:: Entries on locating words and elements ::
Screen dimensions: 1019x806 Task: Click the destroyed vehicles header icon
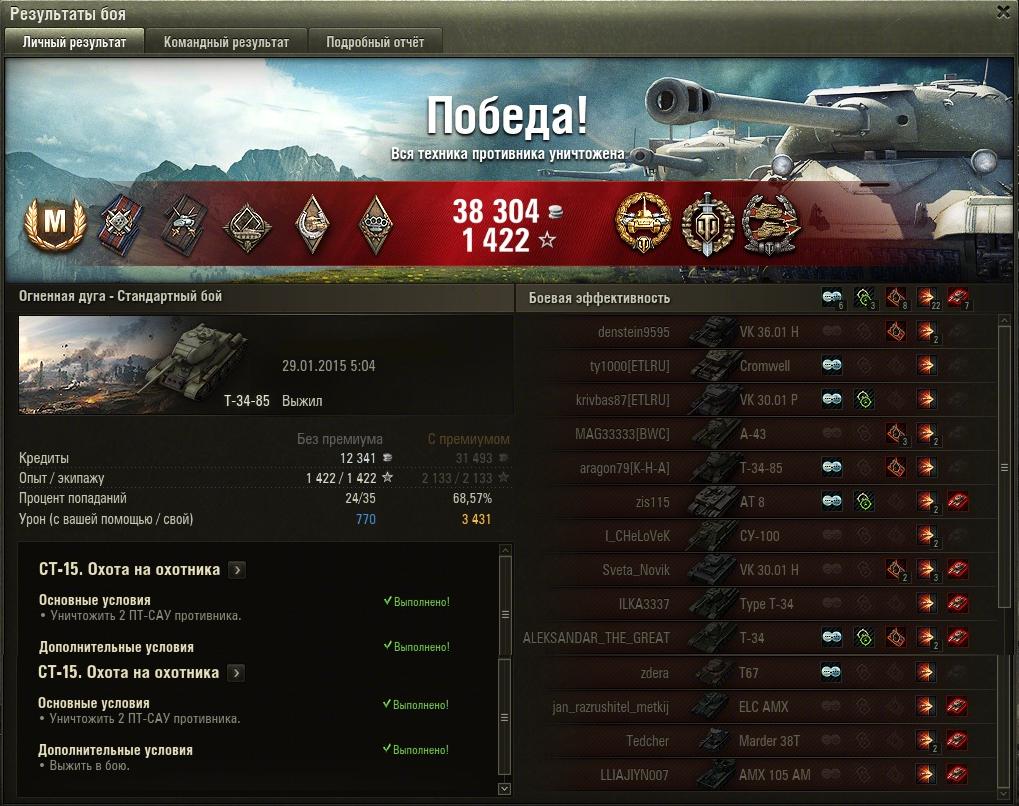click(x=958, y=298)
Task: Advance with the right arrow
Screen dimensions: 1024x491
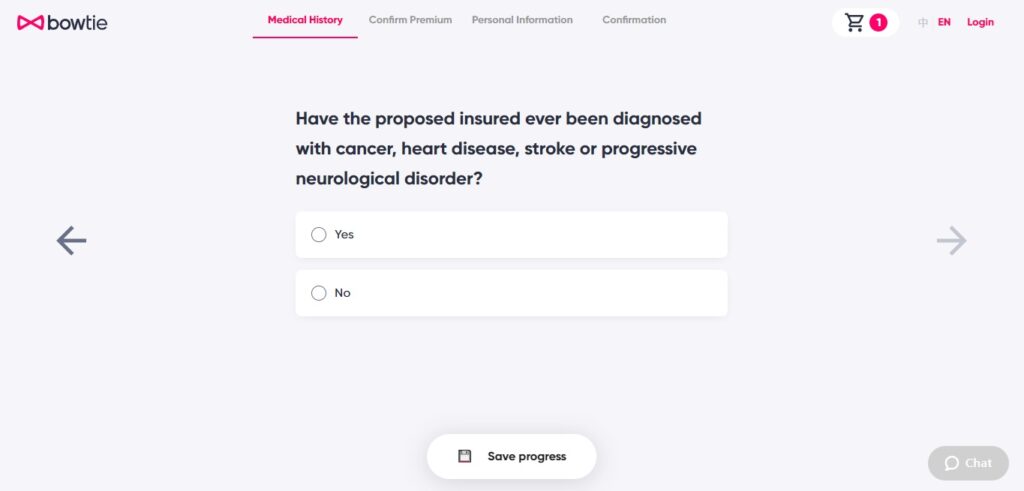Action: coord(951,240)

:: REQUIREMENTS ::
Can you duplicate the rows above word for word, leaving out the pictures?

:: RESULT BELOW ::
Screen dimensions: 1019x806 Task: Click the destroyed vehicles header icon
click(x=958, y=298)
Task: Advance with the right arrow
Screen dimensions: 1024x491
Action: coord(951,240)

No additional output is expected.